Does Opportunity Play a Role in Marital Infidelity?

Nothing kills a marriage relationship more quickly or thoroughly than infidelity. Despite living in a culture that doesn’t necessarily apply fidelity to casual relationships, it is an expectation of marriage. Vows exchanged at the altar are expected to be kept forever. When they aren’t kept, asking why is a normal reaction.

The counselors at Relationships & More in Westchester County, NY say that infidelity is something they deal with on a regular basis. They also say that it is fairly common for an unfaithful spouse to be unable to adequately explain the reasons behind infidelity. ‘It just happened’ is a common explanation.

Does this suggest that opportunity may play a role in marital infidelity? In other words, could it be that some unfaithful spouses do not actually go out looking for someone else? Rather, an opportunity presents itself and they take the opportunity.

  • Money and Marital Infidelity

A number of studies looking at the link between money and relationship breakdown suggest opportunity could be a bigger factor than many people are willing to believe.
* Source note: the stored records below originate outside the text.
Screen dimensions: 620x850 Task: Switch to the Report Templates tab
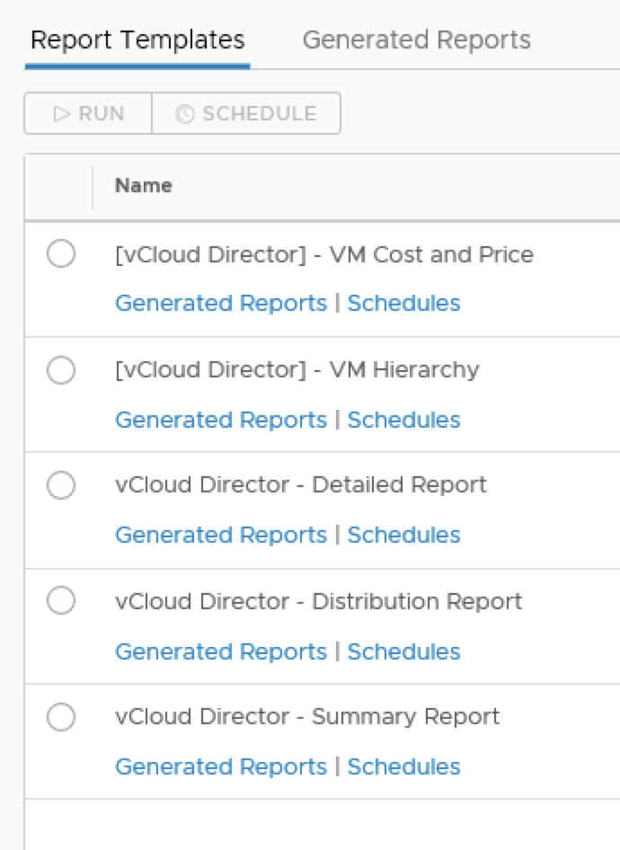(137, 40)
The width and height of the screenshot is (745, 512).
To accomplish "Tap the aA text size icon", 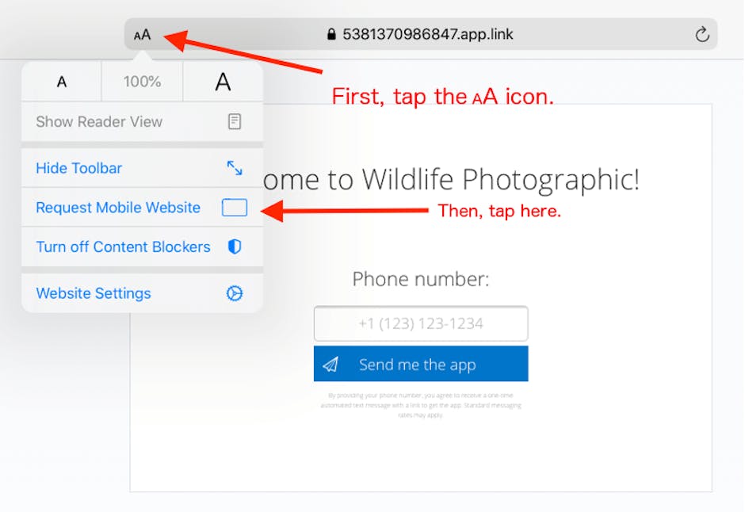I will click(x=143, y=35).
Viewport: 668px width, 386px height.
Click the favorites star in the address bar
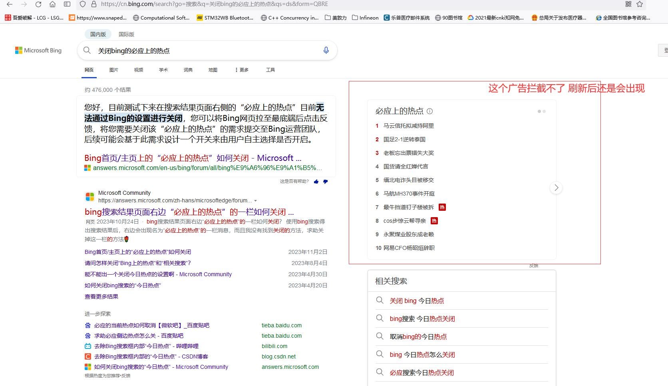click(x=639, y=4)
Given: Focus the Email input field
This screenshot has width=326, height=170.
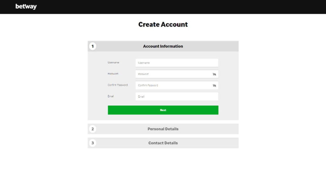Looking at the screenshot, I should pos(177,96).
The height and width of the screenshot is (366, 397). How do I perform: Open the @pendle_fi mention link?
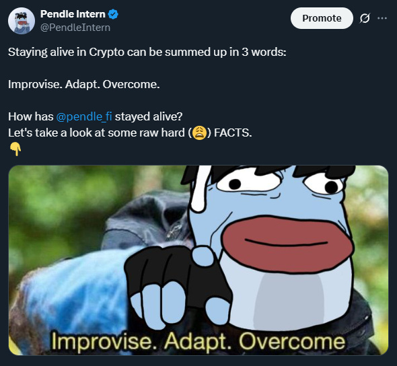[x=84, y=116]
One particular study out of the University of Connecticut showed that:

  • men who are entirely financially dependent on their wives are five times more likely to cheat
  • men who make significantly more money than their wives are also more likely to cheat
  • the men least likely to cheat are those whose financial situations are roughly equivalent to their wives.

Interestingly, women who are entirely dependent on their husbands for their financial needs are not likely to cheat. The same goes for women who make more than their husbands. This lines up with other studies that show men cheat on their wives or partners at twice the rate as women.
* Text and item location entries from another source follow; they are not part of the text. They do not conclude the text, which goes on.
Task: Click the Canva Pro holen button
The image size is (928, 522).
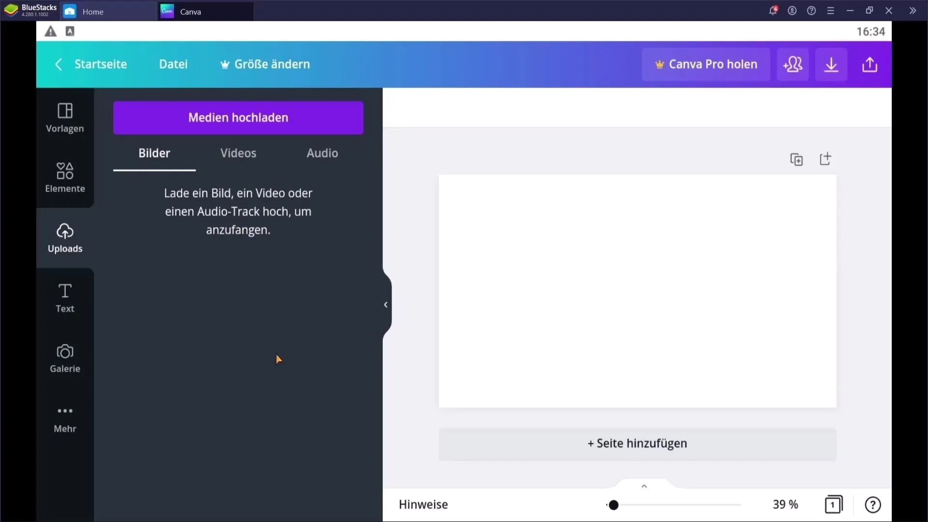Action: click(x=706, y=64)
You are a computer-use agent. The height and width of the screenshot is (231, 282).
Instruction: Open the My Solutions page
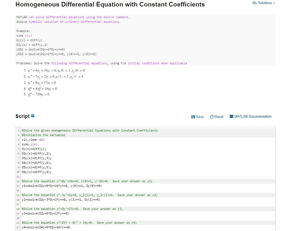(262, 3)
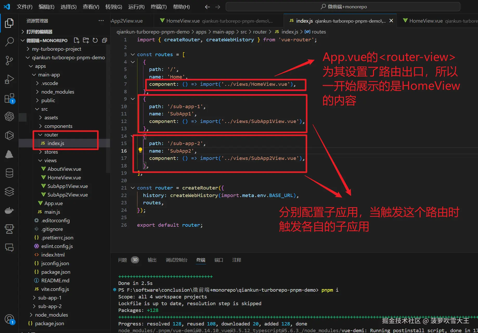Collapse the code block at line 4
This screenshot has width=478, height=333.
coord(133,62)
  • More Opportunity to Cheat

Without even knowing it, the studies linking income to infidelity may prove that opportunity has something to do with it. For instance, men who rely exclusively on their wives for financial support do not have a job to keep them occupied 8 to 10 hours per day. Even if there are children involved, men are not likely to put the same amount of effort into housework when the kids are in school. That leaves a lot of hours during the day to do other things.

On the other end of the scale are men who make a lot of money. With their high-paying jobs come longer working hours, opportunities to travel, and many more new people to meet. This can all add up to more opportunities to cheat, even among men who are not looking to do so.

  • It’s Still Not Right

Now this is not to say that marital infidelity is okay if people are not purposely looking for it. It’s not. Marital infidelity is never the right thing. And yet, intent means a lot. Someone not looking to cheat but not actively working to prevent cheating can stumble across an opportunity and find themselves unable to resist.
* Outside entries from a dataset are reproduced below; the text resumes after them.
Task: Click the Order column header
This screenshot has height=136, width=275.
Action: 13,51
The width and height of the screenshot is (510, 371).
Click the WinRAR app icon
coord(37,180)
Ultimately, couples have to determine what they want to do once marital infidelity takes place. Some couples inevitably decide that things are too broken to fix. Others try to work on their relationships but end up failing. Still others go from infidelity straight to divorce. There is no standard we can apply across the board.

Unfortunately, marital infidelity is a reality. It has been a problem for as long as men and women have been marrying. But maybe some of the problem can be traced back to opportunity. And if so, it could be that avoiding opportunities is the best way to avoid infidelity. Eliminate opportunities to cheat and cheating may be less likely.